Documento:
________________________

Outro momento notável daquele ano de resto fraco (o Flamengo terminaria o Carioca em terceiro lugar, 11 pontos atrás do campeão Vasco) foi a excursão à Guatemala em outubro, já após as saídas de Jair (vendido ao Palmeiras) e do técnico Kanela. O Fla fez cinco jogos contra as seleções A, B e olímpica do país e venceu todas, marcando 19 gols e sofrendo seis. E, num gesto de admirável nobreza, chegou a jogar de graça uma das partidas, que teve renda revertida às vítimas de uma tempestade que deixara muitos desabrigados no país.
O gesto fez com que o Flamengo retornasse ao Brasil com o título simbólico de “campeão da Fidalguia e do Cavalheirismo”. Esquerdinha, por sua vez, sagrou-se o artilheiro da excursão com cinco gols, ao lado do meia Lêro, seu novo colega na ala esquerda do ataque. E após a frustrante campanha no Carioca, o time até que fechou bem a temporada, vencendo o sueco Malmö por 3 a 0 em amistoso nas Laranjeiras (com dois gols de Esquerdinha) e goleando o Corinthians por 6 a 2 em São Januário na precoce abertura do Torneio Rio-São Paulo de 1950.
Mas quem acreditava que essas vitórias serviriam de prenúncio para uma grande temporada em 1950 passou longe, muito longe de acertar. Foi um ano desastroso do começo ao fim, desde a campanha fraca no Torneio Rio-São Paulo até o desempenho simplesmente pavoroso no Carioca (o Fla terminou em sétimo, atrás até do Olaria, e perdendo nada menos que metade de seus 20 jogos), tendo ainda, no meio do caminho, a perda traumática e até estúpida de Zizinho, vendido ao Bangu pouco antes da Copa do Mundo disputada aqui.
Para Esquerdinha, entretanto, pelo menos um momento daquela temporada foi especial: entre o fim de março e o início de julho, o Flamengo empreendeu várias viagens ao Norte e ao Nordeste do país, incluindo sua primeira visita a Belém, terra natal do ponta, desde 1916. O Fla enfrentou os três grandes do estado (Paysandu, Tuna Luso e Remo) antes de seguir ao então território do Amapá e ao Amazonas e depois retornar ao Pará e jogar em Santarém contra o time local e mais uma vez em Belém contra um combinado Tuna-Remo.

________________________

Tarefa proposta 1: Segundo o texto sobre o Flamengo, qual foi o placar da vitória sobre o sueco Malmö no amistoso nas Laranjeiras?

Linhas de registros:
________________________

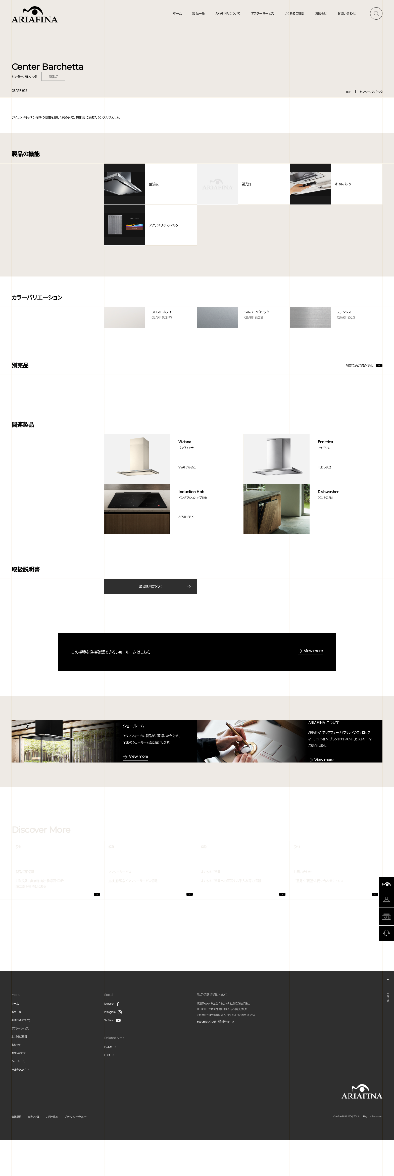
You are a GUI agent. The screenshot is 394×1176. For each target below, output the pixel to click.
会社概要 (18, 1152)
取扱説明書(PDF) (150, 584)
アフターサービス (262, 13)
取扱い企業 (38, 1152)
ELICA (108, 1090)
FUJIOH (109, 1082)
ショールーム (20, 1096)
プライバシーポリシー (89, 1152)
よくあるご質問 (294, 13)
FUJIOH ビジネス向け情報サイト (219, 1057)
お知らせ (321, 13)
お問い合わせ (346, 13)
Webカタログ (20, 1104)
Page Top (386, 1032)
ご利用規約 (60, 1152)
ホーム (177, 13)
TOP (348, 92)
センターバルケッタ (371, 92)
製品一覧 (198, 13)
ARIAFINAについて (228, 13)
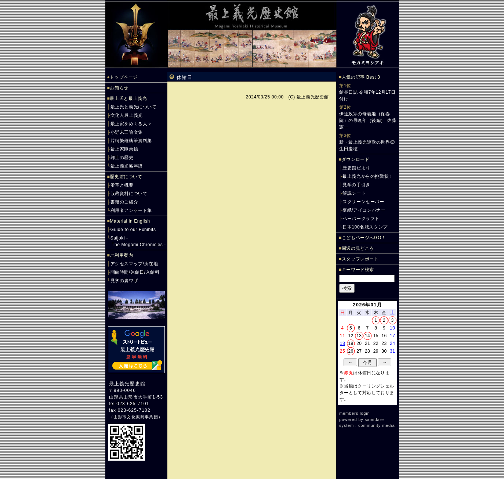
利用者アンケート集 (131, 210)
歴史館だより (356, 167)
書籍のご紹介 (124, 202)
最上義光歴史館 (127, 383)
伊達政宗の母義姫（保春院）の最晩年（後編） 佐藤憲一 (367, 120)
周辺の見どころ (358, 248)
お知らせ (119, 87)
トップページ (124, 77)
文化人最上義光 (126, 115)
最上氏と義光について (133, 106)
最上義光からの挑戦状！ (368, 176)
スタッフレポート (360, 259)
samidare (374, 419)
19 (350, 343)
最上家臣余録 (124, 149)
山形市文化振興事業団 (135, 417)
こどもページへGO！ (364, 237)
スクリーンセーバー (363, 201)
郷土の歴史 (122, 157)
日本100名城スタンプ (365, 227)
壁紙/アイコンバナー (363, 210)
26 (350, 351)
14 (367, 335)
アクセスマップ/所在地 (134, 263)
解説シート (354, 193)
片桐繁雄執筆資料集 (131, 140)
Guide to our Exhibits (133, 229)
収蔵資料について (129, 193)
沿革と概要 (122, 185)
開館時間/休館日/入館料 (135, 272)
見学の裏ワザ (124, 280)
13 (359, 335)
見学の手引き (356, 184)
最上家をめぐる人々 (131, 123)
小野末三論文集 (126, 132)
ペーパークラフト (361, 218)
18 (342, 343)
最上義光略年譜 (126, 166)
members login (354, 413)
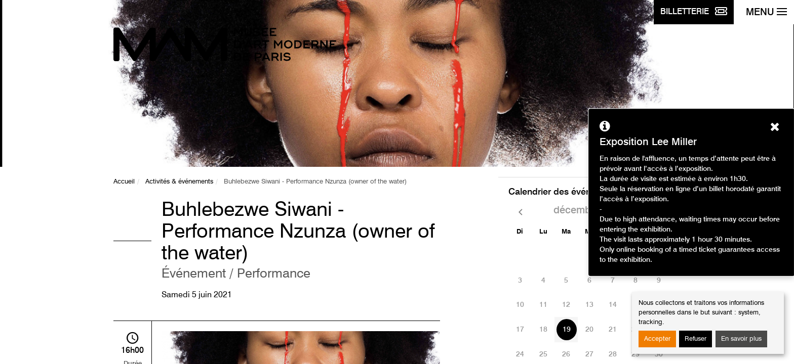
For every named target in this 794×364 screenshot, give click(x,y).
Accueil (124, 181)
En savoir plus (741, 339)
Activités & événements (179, 181)
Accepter (657, 339)
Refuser (695, 339)
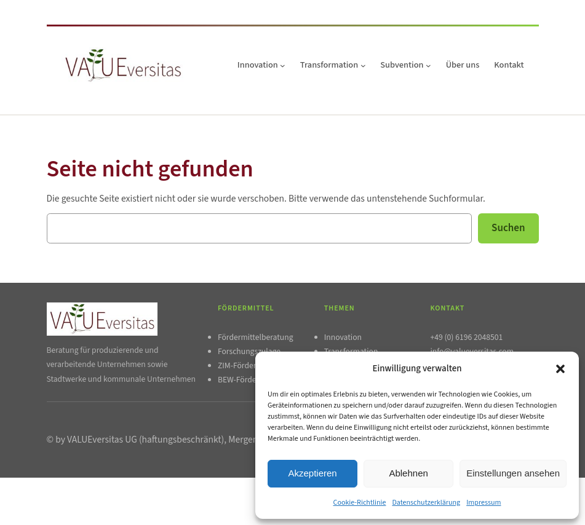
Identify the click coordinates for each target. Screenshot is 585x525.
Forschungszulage (249, 351)
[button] (560, 369)
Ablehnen (408, 473)
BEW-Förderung (245, 379)
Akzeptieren (312, 473)
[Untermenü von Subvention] (428, 65)
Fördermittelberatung (255, 337)
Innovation (343, 337)
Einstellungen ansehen (513, 473)
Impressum (483, 502)
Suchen (508, 228)
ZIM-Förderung (243, 365)
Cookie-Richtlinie (359, 502)
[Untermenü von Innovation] (282, 65)
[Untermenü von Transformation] (363, 65)
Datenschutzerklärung (426, 502)
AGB (136, 493)
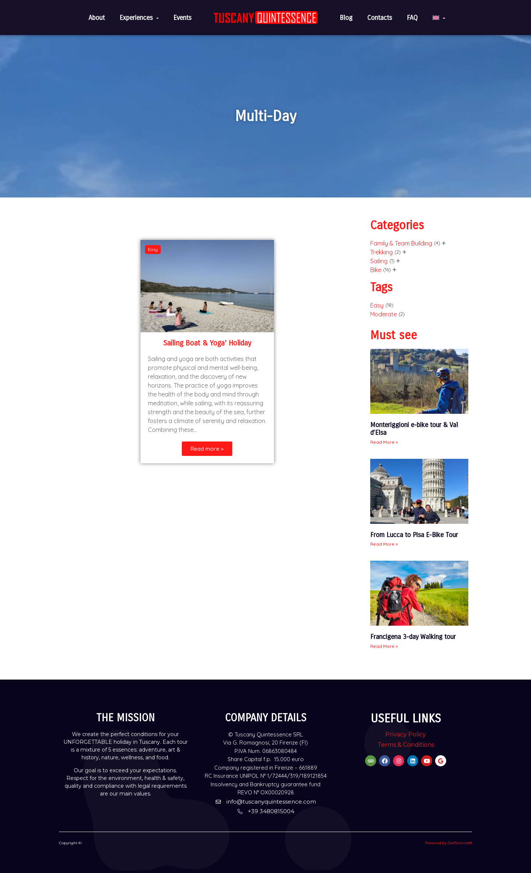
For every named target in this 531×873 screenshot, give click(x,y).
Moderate (383, 314)
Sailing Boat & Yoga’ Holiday (207, 343)
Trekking (381, 252)
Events (182, 18)
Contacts (379, 18)
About (96, 18)
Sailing (379, 261)
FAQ (412, 18)
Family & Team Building (401, 243)
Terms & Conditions (406, 744)
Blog (346, 18)
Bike (375, 270)
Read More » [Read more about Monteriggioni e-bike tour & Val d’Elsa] (384, 442)
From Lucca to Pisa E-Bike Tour (414, 535)
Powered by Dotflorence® (448, 843)
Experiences (139, 18)
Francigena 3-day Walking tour (413, 637)
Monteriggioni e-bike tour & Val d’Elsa (414, 429)
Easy (377, 305)
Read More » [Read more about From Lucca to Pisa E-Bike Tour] (384, 544)
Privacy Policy (405, 734)
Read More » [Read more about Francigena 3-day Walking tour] (384, 646)
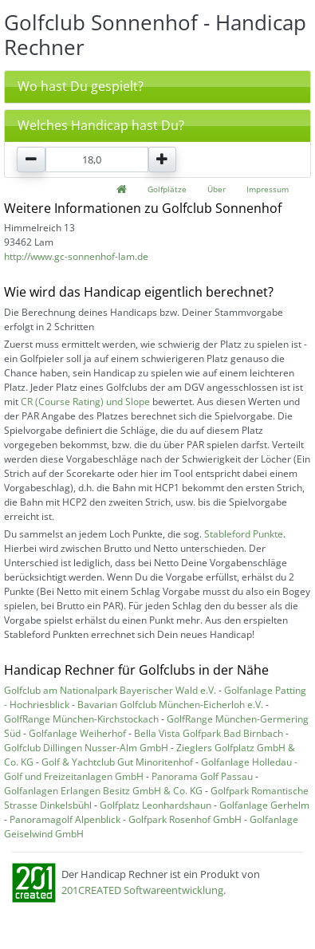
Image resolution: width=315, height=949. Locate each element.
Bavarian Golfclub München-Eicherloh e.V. (170, 704)
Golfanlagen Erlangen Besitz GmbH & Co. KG (103, 790)
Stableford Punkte (243, 534)
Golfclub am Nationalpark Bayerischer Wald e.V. (110, 690)
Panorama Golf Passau (202, 776)
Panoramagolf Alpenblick (65, 819)
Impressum (267, 189)
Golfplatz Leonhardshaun (155, 805)
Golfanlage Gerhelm (264, 805)
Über (216, 189)
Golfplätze (167, 189)
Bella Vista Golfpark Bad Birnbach (208, 733)
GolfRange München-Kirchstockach (81, 719)
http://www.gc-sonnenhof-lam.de (76, 256)
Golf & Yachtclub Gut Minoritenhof (117, 762)
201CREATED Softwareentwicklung (142, 890)
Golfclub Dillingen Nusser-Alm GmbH (86, 747)
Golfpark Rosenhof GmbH (185, 819)
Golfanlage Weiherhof (77, 733)
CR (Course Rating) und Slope (85, 401)
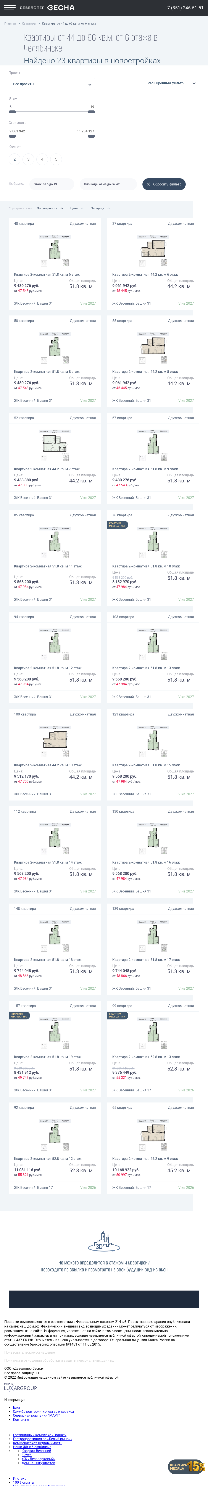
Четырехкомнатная (29, 1460)
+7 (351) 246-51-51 (184, 9)
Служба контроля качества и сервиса (43, 1361)
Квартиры (12, 1444)
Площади (97, 158)
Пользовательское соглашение (29, 1302)
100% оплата (23, 1432)
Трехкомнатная (25, 1456)
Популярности (47, 158)
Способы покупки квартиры (27, 1421)
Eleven (27, 1405)
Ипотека (19, 1428)
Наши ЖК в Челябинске (32, 1397)
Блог (17, 1357)
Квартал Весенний (36, 1401)
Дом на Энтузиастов (38, 1413)
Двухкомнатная (83, 174)
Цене (74, 158)
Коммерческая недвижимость (37, 1393)
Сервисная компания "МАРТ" (36, 1365)
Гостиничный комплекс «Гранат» (39, 1385)
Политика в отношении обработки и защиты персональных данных (59, 1310)
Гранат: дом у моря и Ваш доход (39, 1436)
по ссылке (74, 1219)
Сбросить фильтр (164, 134)
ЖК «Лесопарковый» (38, 1409)
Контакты (21, 1370)
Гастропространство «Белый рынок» (42, 1389)
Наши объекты (16, 1377)
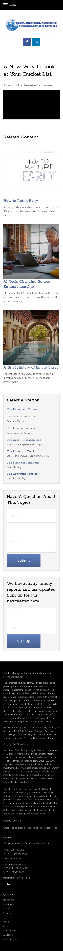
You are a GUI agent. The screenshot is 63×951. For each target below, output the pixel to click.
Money (6, 921)
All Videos (8, 934)
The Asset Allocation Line (24, 440)
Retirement (8, 899)
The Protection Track (21, 451)
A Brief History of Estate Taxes (30, 367)
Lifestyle (7, 926)
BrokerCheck (17, 676)
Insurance (8, 912)
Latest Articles (9, 930)
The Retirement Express (22, 409)
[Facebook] (4, 884)
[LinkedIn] (8, 884)
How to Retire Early (20, 200)
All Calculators (10, 939)
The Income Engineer (21, 428)
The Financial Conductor (23, 463)
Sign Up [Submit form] (23, 641)
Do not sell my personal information (41, 738)
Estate (6, 908)
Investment (8, 904)
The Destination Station (22, 416)
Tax (5, 917)
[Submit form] (23, 560)
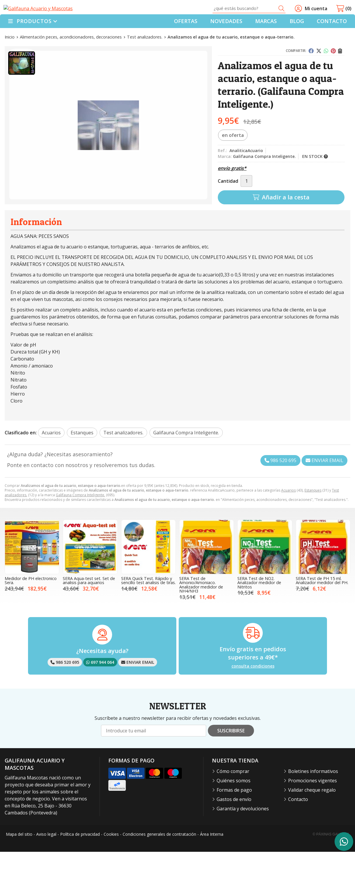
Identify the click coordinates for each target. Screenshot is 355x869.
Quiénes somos (233, 798)
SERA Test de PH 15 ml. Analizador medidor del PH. (322, 598)
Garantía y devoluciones (243, 826)
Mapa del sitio (19, 851)
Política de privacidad (80, 851)
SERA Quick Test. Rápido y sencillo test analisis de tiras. (148, 598)
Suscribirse (231, 748)
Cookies (111, 851)
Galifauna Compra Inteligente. (80, 512)
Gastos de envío (234, 817)
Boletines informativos (313, 789)
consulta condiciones (253, 683)
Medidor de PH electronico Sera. (31, 598)
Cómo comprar (233, 789)
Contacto (298, 817)
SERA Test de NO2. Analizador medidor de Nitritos (259, 600)
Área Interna (211, 851)
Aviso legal (46, 851)
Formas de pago (234, 807)
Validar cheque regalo (312, 807)
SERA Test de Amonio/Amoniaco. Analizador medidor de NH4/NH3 (201, 602)
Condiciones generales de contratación (159, 851)
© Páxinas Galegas (331, 851)
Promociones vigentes (312, 798)
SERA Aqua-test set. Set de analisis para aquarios (89, 598)
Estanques (312, 507)
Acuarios (288, 507)
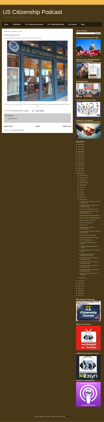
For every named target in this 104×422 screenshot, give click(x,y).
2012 (79, 283)
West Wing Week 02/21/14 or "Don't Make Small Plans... (89, 212)
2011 (79, 285)
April (81, 194)
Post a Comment (12, 118)
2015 (79, 171)
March (81, 197)
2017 (79, 166)
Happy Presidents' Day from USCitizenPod (86, 228)
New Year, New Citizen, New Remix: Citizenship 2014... (89, 258)
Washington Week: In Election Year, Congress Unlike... (89, 206)
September (83, 182)
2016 (79, 168)
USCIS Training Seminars (86, 240)
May (81, 192)
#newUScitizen (83, 225)
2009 (79, 290)
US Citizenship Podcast (32, 12)
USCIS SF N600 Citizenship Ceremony (89, 217)
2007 (79, 295)
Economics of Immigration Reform (88, 209)
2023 (79, 151)
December (83, 175)
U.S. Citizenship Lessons (34, 24)
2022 (79, 154)
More (83, 24)
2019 (79, 161)
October (82, 180)
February (82, 199)
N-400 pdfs (17, 24)
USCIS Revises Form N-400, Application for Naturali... (87, 254)
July (81, 187)
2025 (79, 147)
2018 (79, 163)
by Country (73, 24)
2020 (79, 158)
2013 (79, 281)
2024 (79, 149)
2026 (79, 144)
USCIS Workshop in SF (85, 222)
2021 (79, 156)
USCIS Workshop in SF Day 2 (87, 220)
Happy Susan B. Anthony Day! (87, 235)
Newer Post (8, 126)
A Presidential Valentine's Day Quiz (88, 237)
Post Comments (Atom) (17, 130)
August (82, 185)
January (82, 278)
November (83, 177)
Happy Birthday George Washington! (89, 215)
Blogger (68, 416)
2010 (79, 288)
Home (6, 24)
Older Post (67, 126)
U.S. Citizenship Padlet (56, 24)
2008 (79, 293)
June (81, 189)
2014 (79, 173)
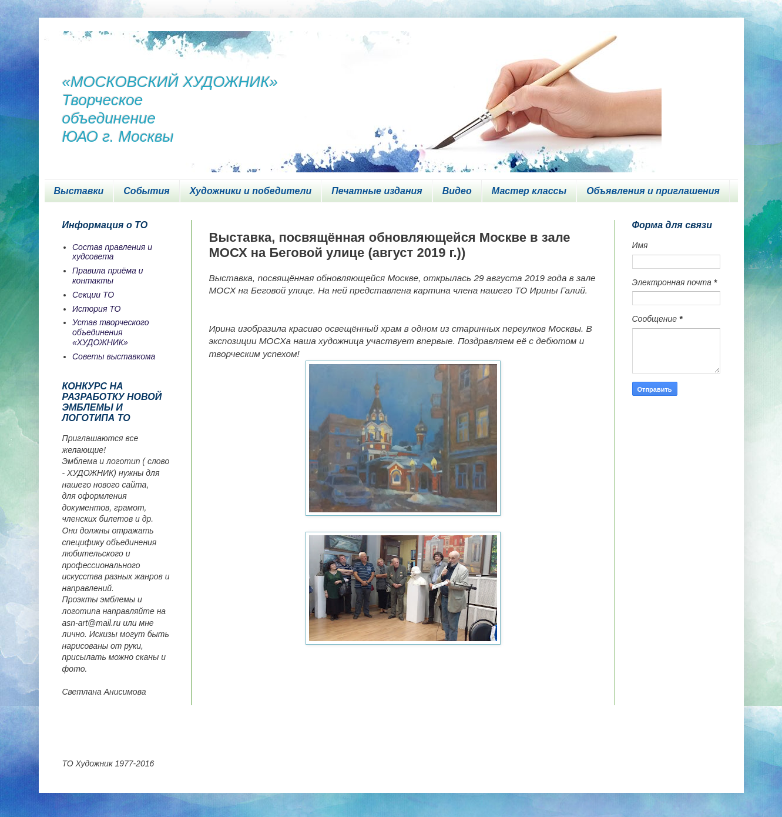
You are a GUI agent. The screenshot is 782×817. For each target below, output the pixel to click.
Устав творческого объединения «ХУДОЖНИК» (110, 332)
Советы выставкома (113, 356)
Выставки (79, 191)
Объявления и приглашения (653, 191)
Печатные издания (376, 191)
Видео (457, 191)
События (146, 191)
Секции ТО (93, 294)
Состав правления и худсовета (112, 252)
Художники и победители (251, 191)
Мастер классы (529, 191)
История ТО (96, 309)
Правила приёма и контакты (107, 275)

________________________

Tarefa proposta 2: Reproduza somente os registros que começam na linha que contém "Post a Comment (12, 118)" e terminam na linha que contém "2007 (79, 295)", incluindo as duas. Multiplique cada coordenada das respostas por 0,65 e arredonde para inteiros, com as metades arredondadas para cima.

Resposta correta 1: O Flamengo venceu o Malmö por 3 a 0.

Resposta correta 2:
Post a Comment (8, 77)
2015 (51, 111)
March (53, 128)
2017 (51, 108)
Happy Presidents' Day from USCitizenPod (56, 148)
New Year, New Citizen, New Remix: Citizenship 2014... (58, 168)
Washington Week: In Election Year, Congress Unlike... (58, 134)
September (54, 118)
2016 (51, 109)
USCIS Training Seminars (56, 156)
May (53, 125)
#newUScitizen (54, 146)
2009 (51, 189)
US Citizenship Podcast (21, 8)
USCIS SF N600 Citizenship Ceremony (58, 141)
2007 (51, 192)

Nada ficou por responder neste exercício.